Sexta-feira, 11 de Setembro de 2026
Por Redação Rádio Pampa | 10 de setembro de 2026
O Partido dos Trabalhadores deve propor adoção de mandatos a ministros de tribunais superiores em resolução da executiva do partido que será divulgada ainda nessa quinta-feira (10), em meio à crise institucional sem precedentes do Supremo Tribunal Federal (STF).
Segundo o presidente do partido, Edinho Silva, o texto deve sugerir o início de um debate sobre esse assunto, sem trazer detalhes de quantos anos de mandato e como isso se daria.
“Nós vamos abrir o debate de mandatos, não especificamos nem detalhamos”, disse Edinho.
Na eleição de 2018, em que o PT teve inicialmente Luiz Inácio Lula da Silva como candidato a presidente e depois Fernando Haddad, o programa de governo propunha a adoção de mandatos para ministros do Supremo e de cortes superiores. Na época, o partido estava em conflito com a Corte, que negou um habeas corpus para livrar Lula da prisão e também a possibilidade de ele ser candidato naquela disputa.
No segundo turno de 2018, com necessidade de tornar o programa mais suave para atrair eleitores de centro, Haddad determinou a alteração do programa. Na nova versão do documento, a legenda falava em “debater” a implantação de mandatos para ministros de tribunais superiores e mais em “instituir”.
Desde a escalada da crise, integrantes do PT e da campanha de Lula à reeleição têm reforçado a necessidade de discutir uma reforma no Judiciário, tema que já tinha sido levantado pelo partido em outras ocasiões e consta no programa do presidente de forma genérica.
“Não obstante os avanços recentes, o sistema de Justiça brasileira ainda é marcado por uma morosidade decisória decorrente da quantidade excessiva de processos e instâncias recursais. Nesse sentido, propomos a continuidade do diálogo permanente com os atores do judiciário, respeitada a autonomia dos Poderes, para estimular o aperfeiçoamento do sistema de Justiça”, diz o programa.

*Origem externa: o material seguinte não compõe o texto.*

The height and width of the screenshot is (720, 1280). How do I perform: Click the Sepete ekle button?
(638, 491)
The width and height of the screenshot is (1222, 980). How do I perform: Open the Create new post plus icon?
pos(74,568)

Edinho Silva afirmou ainda que que o PT não usa a crise “de forma oportunista para enfraquecer o Judiciário”, mas ao contrário: que o partido quer fortalecer o Poder.
“A reforma do Judiciário é uma bandeira antiga do PT, temos legitimidade para falar sobre isso porque sempre falamos sobre isso. Sabemos que não há democracia sólida com o Judiciário fraco, não há democracia que efetivamente seja estável com o Judiciário instável. Estamos defendendo uma reforma para fortalecer o Poder Judiciário”, disse Edinho.

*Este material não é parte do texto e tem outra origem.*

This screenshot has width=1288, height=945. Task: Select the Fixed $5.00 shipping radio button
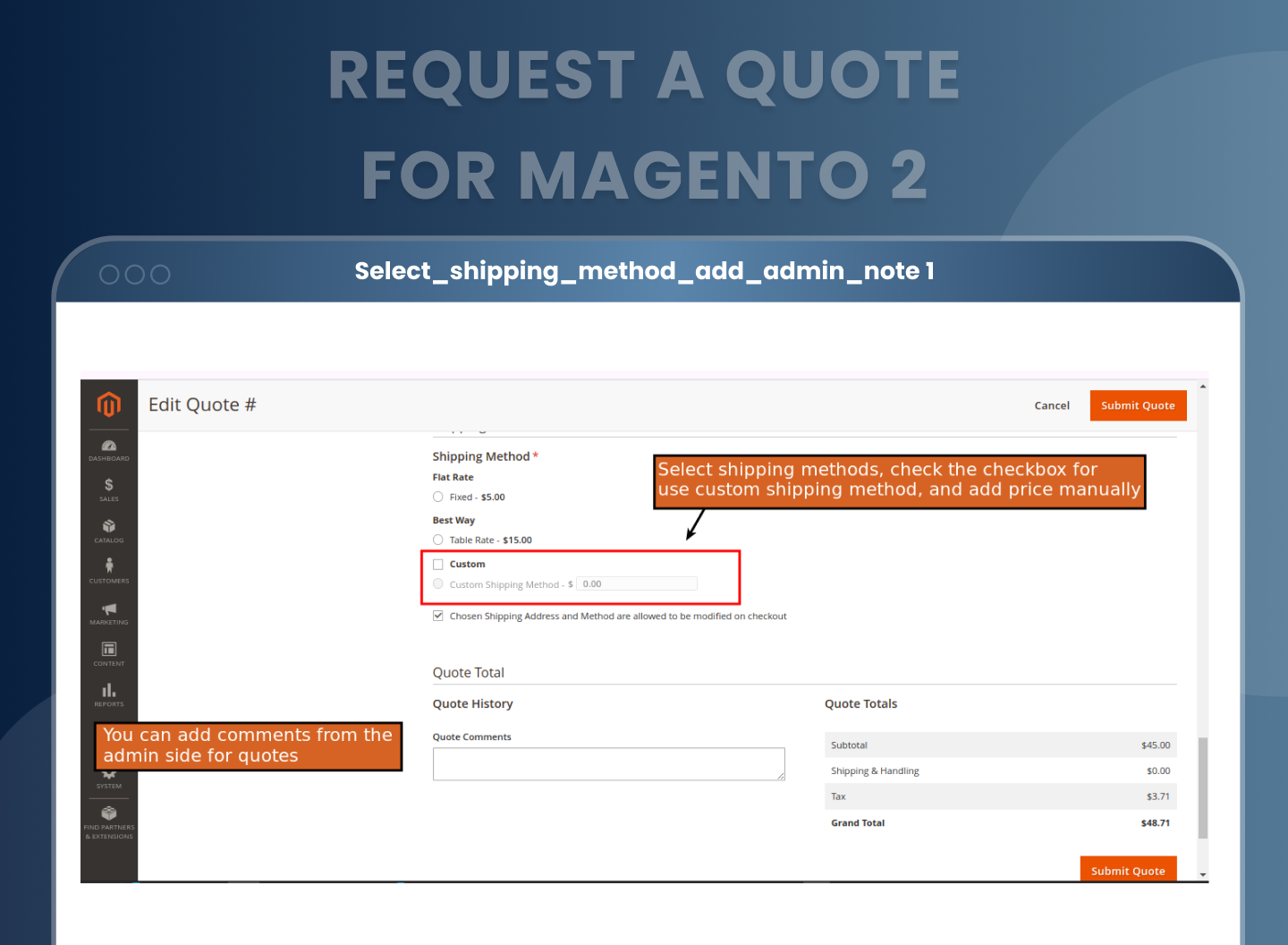438,497
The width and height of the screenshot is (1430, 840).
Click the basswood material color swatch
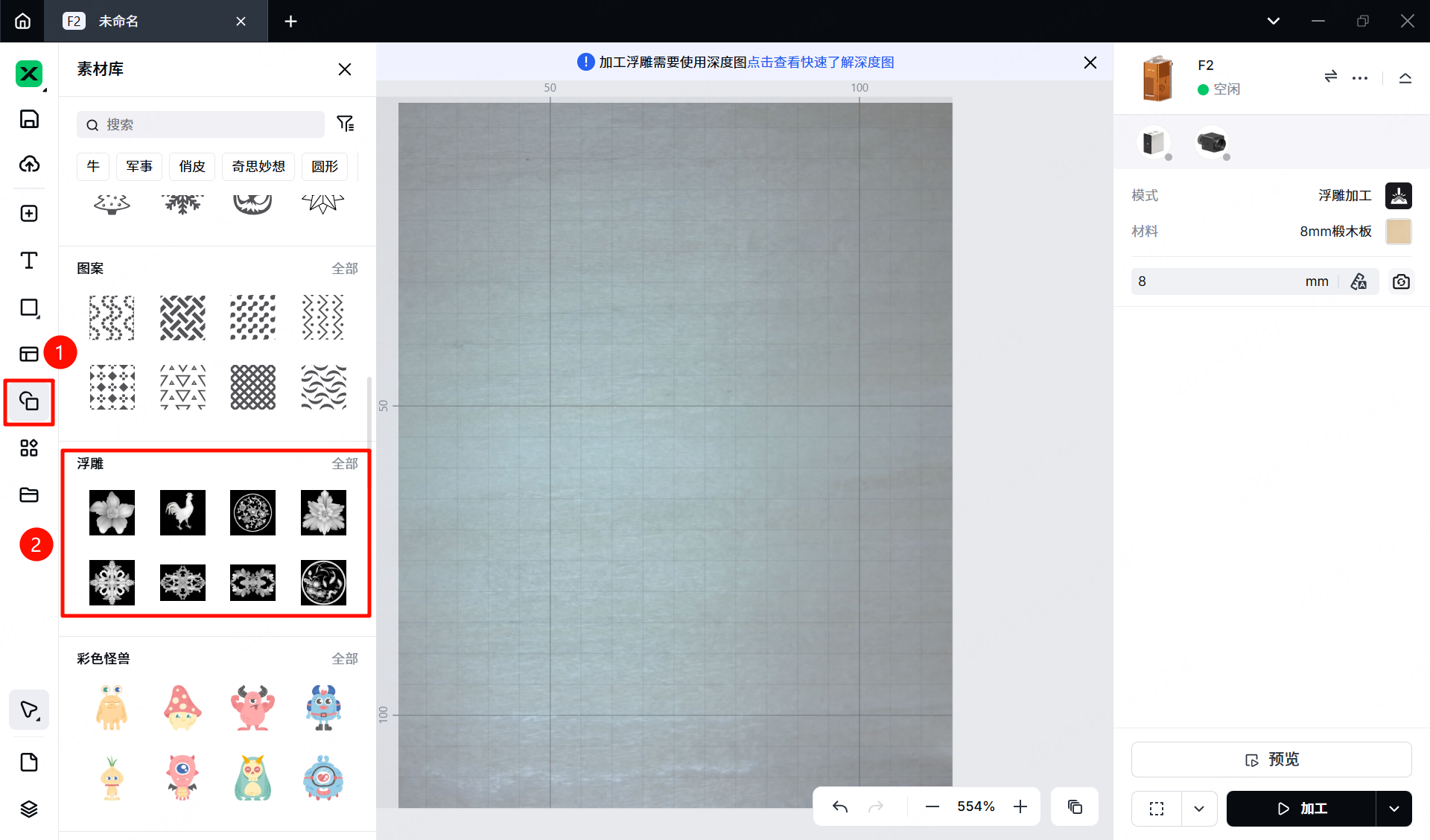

O dirigente partidário também disse que o texto do partido deverá propor mudanças que aumentem a participação da sociedade civil em órgãos de controle do Judiciário, a exemplo do Conselho Nacional de Justiça (CNJ) e do Conselho Nacional do Ministério Público (CNMP).
A resolução foi discutida em reunião da executiva da sigla convocada às pressas pelo PT nessa quinta. A ideia era discutir a conjuntura política diante da crise no Supremo e detalhar novas estratégias para a campanha do presidente Luiz Inácio Lula da Silva (PT). (Com informações do jornal o Globo)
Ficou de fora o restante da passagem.